For example, agents need to know how far they can go to solve a customer’s problem and keep them coming back. In the resource above, you’ll find a customer service policy example for how to train your employees in a way that gives them autonomy to delight customers and how to build guidelines around the needs of your business.

Using a customer service policy template is a great way to start building your own customer service policy. Basing your guidelines on a customer service policy sample also gives you insight into what other companies are doing with their customer service. You might even see some things you may not have thought about.
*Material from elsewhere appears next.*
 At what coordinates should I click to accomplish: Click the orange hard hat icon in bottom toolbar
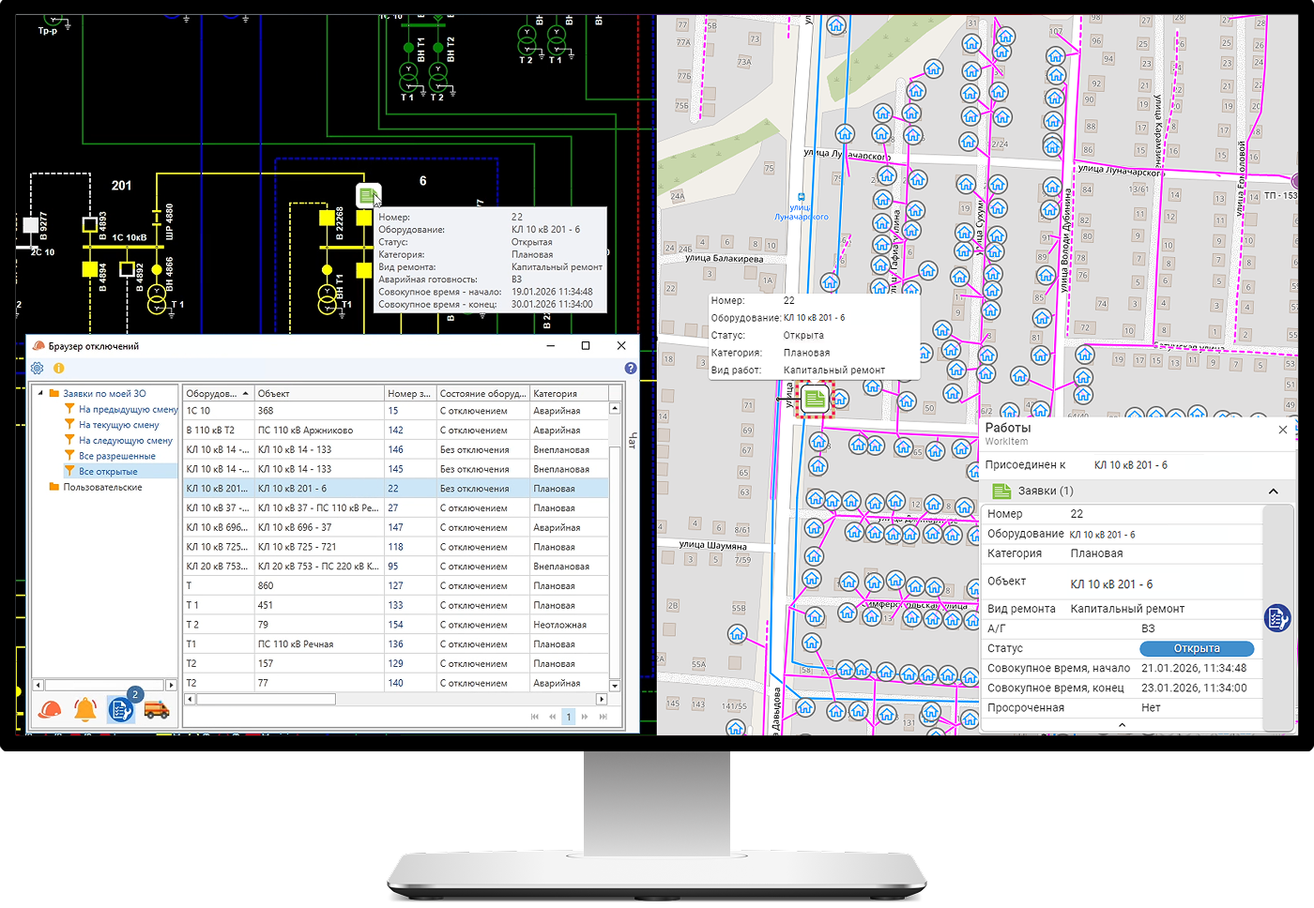pyautogui.click(x=50, y=710)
After you’ve established your customer service policy definition, share it with the team and get feedback. It will likely be a work in progress for a while. That’s OK—your agents will have great feedback for what they need to be able to do or say to customers. You can then adapt the feedback to update your customer service policy and procedures template.
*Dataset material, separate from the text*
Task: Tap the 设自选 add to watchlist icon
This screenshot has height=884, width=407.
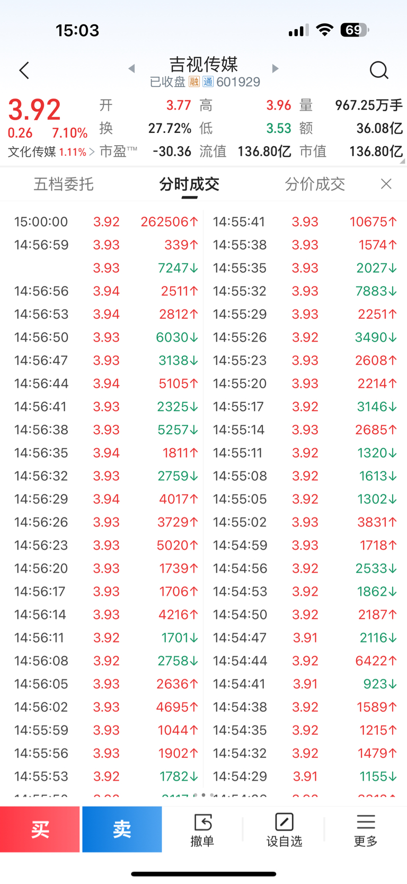Action: coord(284,829)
Why are customer service policies and procedures important?

As we’ve briefly alluded to, a customer service policy is an important building block to customer service success. Every organization needs a standard set of customer service guidelines. It enables your customer service team to function better and reduce the chances of missteps. When everyone understands what to do, or at least how to find out what to do, your employees will make better decisions and operate more effectively. There are several advantages to having organizational policies and procedures that your employees can refer to:

Confidence

When your employees know what you want them to do, they will execute it with more confidence than a worker who is only guessing the next best move. Sharing best practices with your workforce empowers employees to act with assurance instead of scrambling to find answers. When customers interact with your reps, they don’t want to wait for “manager approval” for each step to proceed. 

Consistency

The customer experience is paramount to any industry. Consumers are looking for a caring and personalized encounter with a company, seeking connection on an individual level. That means listening to their needs and offering a consistently good experience each time they interact with your company. Recent surveys indicate that at least 86% of consumers are willing to pay more for a good customer experience. This beats concerns about item quality or even pricing. Consistently delivering stellar customer service is the best way to boost your company’s revenue, and it all starts with empowered employees.

Chain of command

Management policies and procedures can solve any latent chain of command issues. It’s important for everyone to know who has responsibility for what issues so that no one feels adrift in a sea of responsibility. When everyone in your company knows who they should go to with problems, issues will be resolved more quickly. Instead of everyone in a customer service case passing on responsibility to someone else, a clear chain of command makes it easy to see where final authority should rest.

Don’t forget the customer service definition

Defining customer service is not an easy task. It takes time to understand your customers and what kind of service they’ll require. Knowing the importance of customer service can sometimes affect the morale of a team. If your team knows how critical their role is, they likely will work harder to positively impact your customers and business.

Sharing a customer care definition with the rest of your team after you define your customer service policy ensures that you are all on the same page moving forward. Sure, your customer care definition might change in the coming days, but it’s best to share the start of a definition as soon as you have one rather than holding out on your employees.

After you’ve established the definition of customer service and customer care, it’s time to challenge your employees to do more than the bare minimum. Your company shouldn’t be known for acceptable or even above average customer service, but great service. If you’re having trouble, we have a few suggestions for how to improve customer service.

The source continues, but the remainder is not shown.